Yabancı piyasalarda Türk mallarının değer bulması için ortak bir model ve ambalaj geliştirilmesinin önemi üzerinde duruldu. Tiftik, yapağı ve afyonun önce İstanbul’a gönderilerek oradan ihraç edildiği için Eskişehir tüccarının zarara uğradığı, anlatıldı. Aracı sayısının azaltılması, İhracatın doğrudan yapılması için koşulların zorlanılması önerildi. İhracatın Eskişehir’den yapılması halinde bankaların tüccara verdiği kredinin yetersiz kalacağı, arttırılması gerektiği üzerinde duruldu. En kıymetli ihraç ürünü olan lületaşı bile işlenmemiş olarak ihraç ediliyordu. Bu durumda ne kuyulardan lületaşını çıkaranlar, ne de ihraç eden yerel tüccar emeğinin karşılığını alamıyordu. Bu nedenle Kongre, Viyana’ya öğrenci gönderilip, bunların oyma, cilalama ve seri üretim tekniklerini öğrenmesinin gerekli olduğunu belirtti[97].
Sanayi
Yüzyılın başında tarım alanında Eskişehir ve çevresinde önemli bir gelişme kaydedilmiş olmasına rağmen sanayinin varlığından söz etmek olanaksızdır.
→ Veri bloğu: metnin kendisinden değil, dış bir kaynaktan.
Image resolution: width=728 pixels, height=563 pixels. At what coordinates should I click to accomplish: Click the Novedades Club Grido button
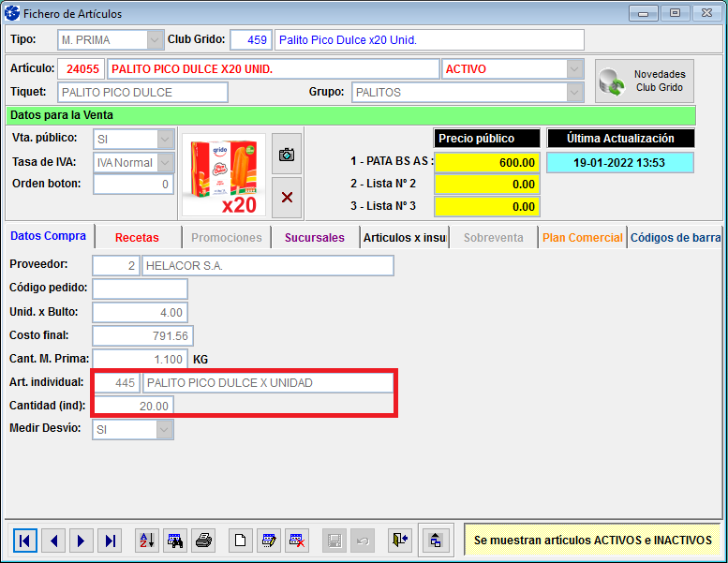click(645, 81)
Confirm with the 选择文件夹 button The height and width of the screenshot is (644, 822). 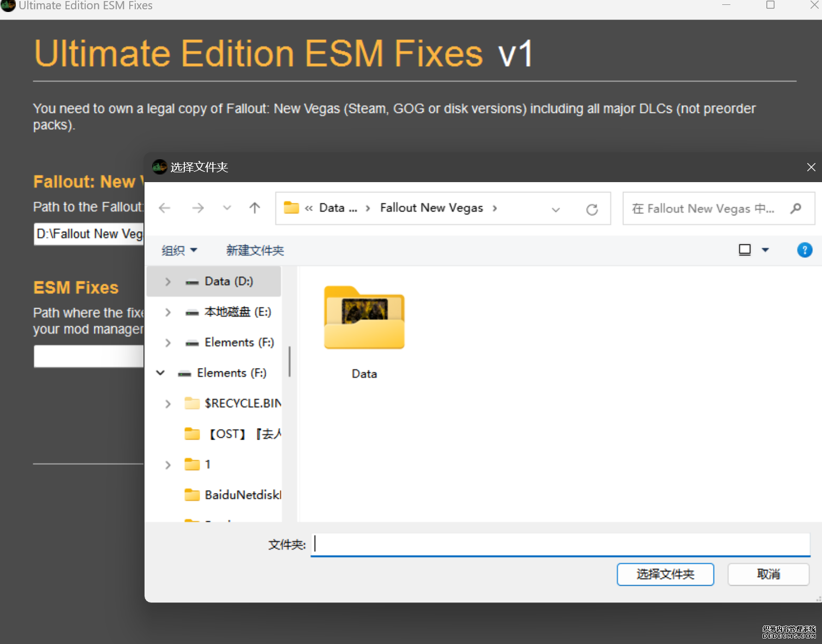(x=665, y=574)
Henüz ne değirmenler un fabrikasına ne de tuğla harmanları kiremit fabrikasına dönüşmemişti[98]. Lületaşı çıkarılması, işlenmesi ve pazara sunulması da aile işletmesi olmaktan öte gidememişti. İhracat ise büyük tüccarın elinde idi.
Kentte, en büyük değişim, 1894 yılında, vagon onarımı ve üretimi için bir demir fabrikası kurulması ile başladı[99]. Anadolu Demiryolu Osmanî Kumpanyası tarafından yapılan fabrika Cer Atölyesi adını aldı[100].
Cer Atölyesi’nde vagon ve lokomotiflerin bakımı yapıldığı gibi vagon montajı da yapılabiliyordu. Atölyede üst düzey yöneticiler dışında kalan çalışanlar yerli elemanlardan oluşuyordu. Bunlar, yabancı olan yöneticilerin aradığı nitelikte, çok çalışan ve az ücrete rıza gösteren gençlerdi. 5 ila 12 kuruş arasında değişen günlük ücretleri çalıştıkları günler için ödeniyordu. Sürekli çalışmadıkları için terfi almaları da söz konusu değildi[101].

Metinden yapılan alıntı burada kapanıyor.